Objective: According to the commit diff, how many additions and deletions does the change make?

Passage to read:
○ ○ ○ ○ ○ ○ ○
Feat: add warnings for unused keys and rules in tensor parallel (#37893)

Feat: tensor parallel plan verification
2025-05-16 14:52:47 +02:00
parent 120935234f
commit 7b5e327c6e
2 changed files with 35 additions and 0 deletions
--- a/src/transformers/modeling_utils.py
+++ b/src/transformers/modeling_utils.py
@@ -64,6 +64,7 @@ from .integrations.sdpa_attention import sdpa_attention_forward
 from .integrations.tensor_parallel import (
    SUPPORTED_TP_STYLES,
    shard_and_distribute_module,
+    verify_tp_plan,
 )
 from .loss.loss_utils import LOSS_MAPPING
 from .pytorch_utils import (  # noqa: F401
@@ -4974,6 +4975,9 @@ class PreTrainedModel(nn.Module, ModuleUtilsMixin, PushToHubMixin, PeftAdapterMi
        if hf_quantizer is not None:
            expected_keys = hf_quantizer.update_expected_keys(model_to_load, expected_keys, checkpoint_keys)

+        if logger.level >= logging.WARNING:
+            verify_tp_plan(expected_keys, getattr(model_to_load, "_tp_plan", None))
+
        # Warmup cuda to load the weights much faster on devices
        if device_map is not None and not is_hqq_or_quark:
            expanded_device_map = expand_device_map(device_map, expected_keys)
○ ○ ○ ○ ○ ○ ○
(Stored items)
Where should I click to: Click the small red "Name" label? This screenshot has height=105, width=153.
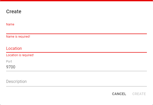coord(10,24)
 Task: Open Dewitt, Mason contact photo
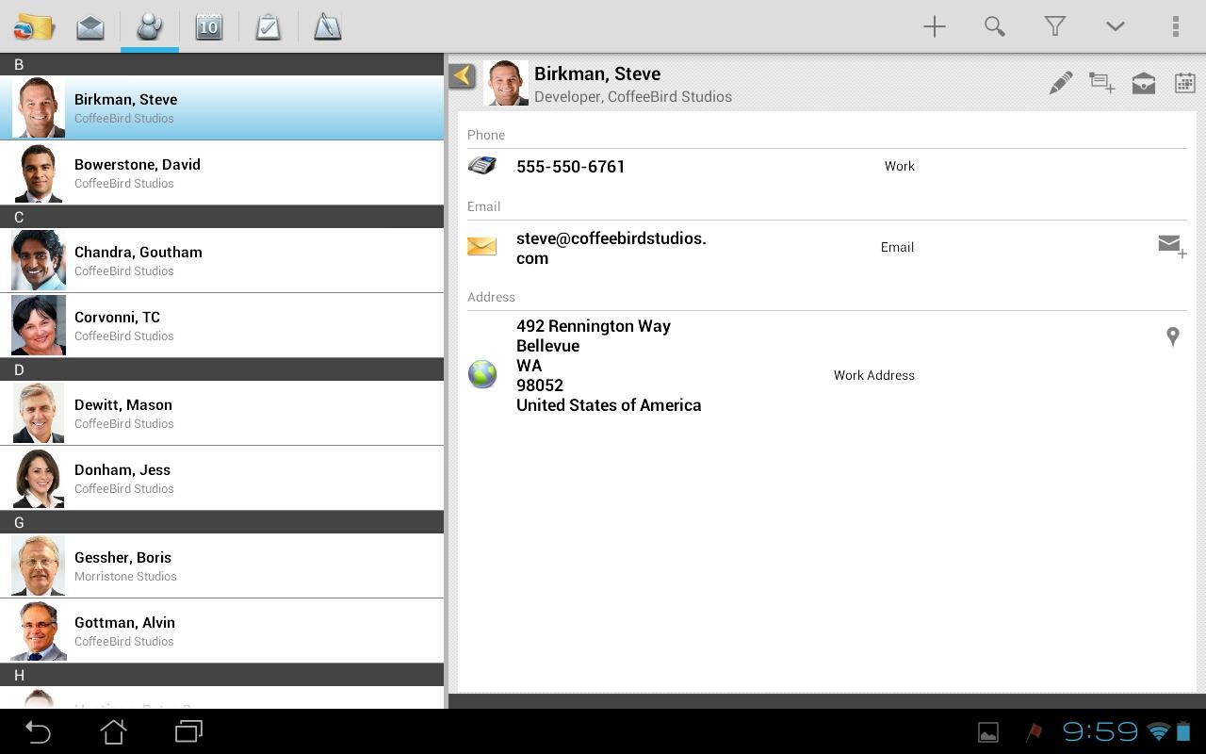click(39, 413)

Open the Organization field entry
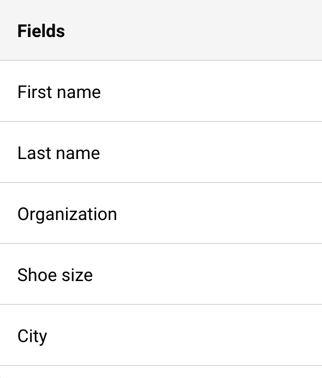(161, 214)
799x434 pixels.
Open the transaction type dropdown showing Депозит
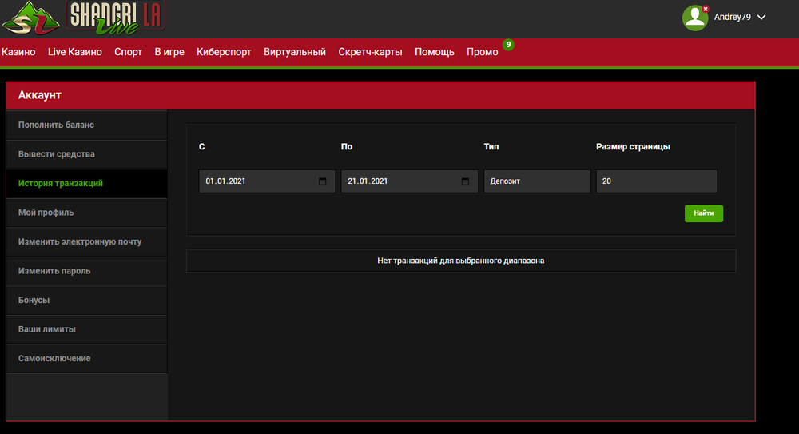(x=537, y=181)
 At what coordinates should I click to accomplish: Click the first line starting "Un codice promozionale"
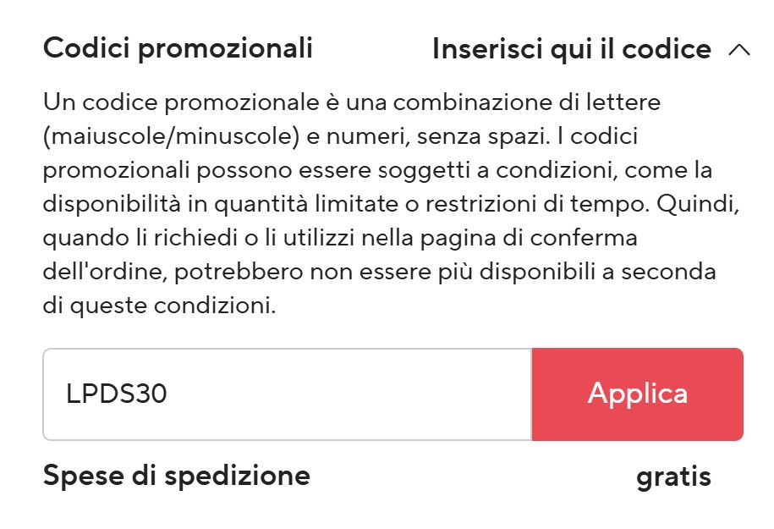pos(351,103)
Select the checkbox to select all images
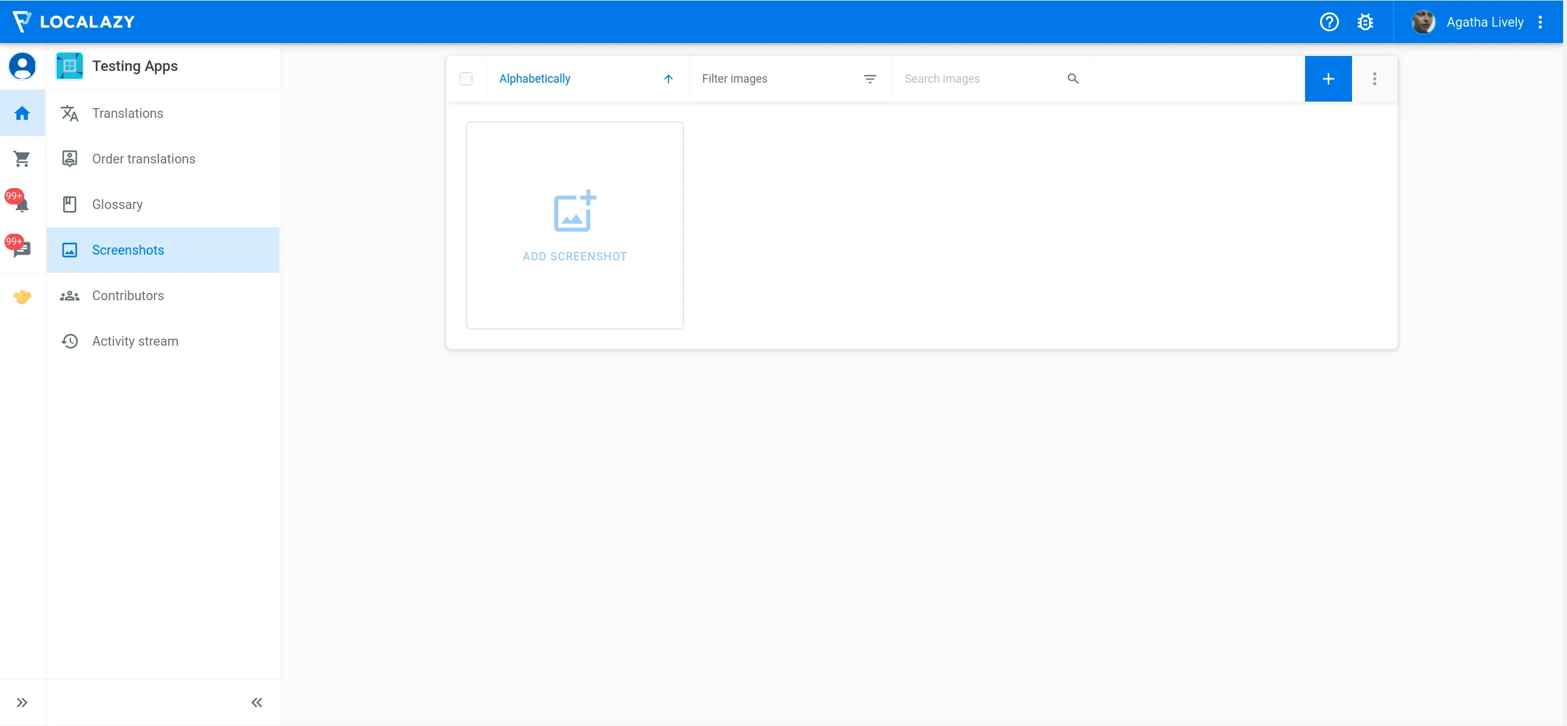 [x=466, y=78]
○ ○ ○ ○ ○ ○ ○
Complete answer: 35 additions and 0 deletions.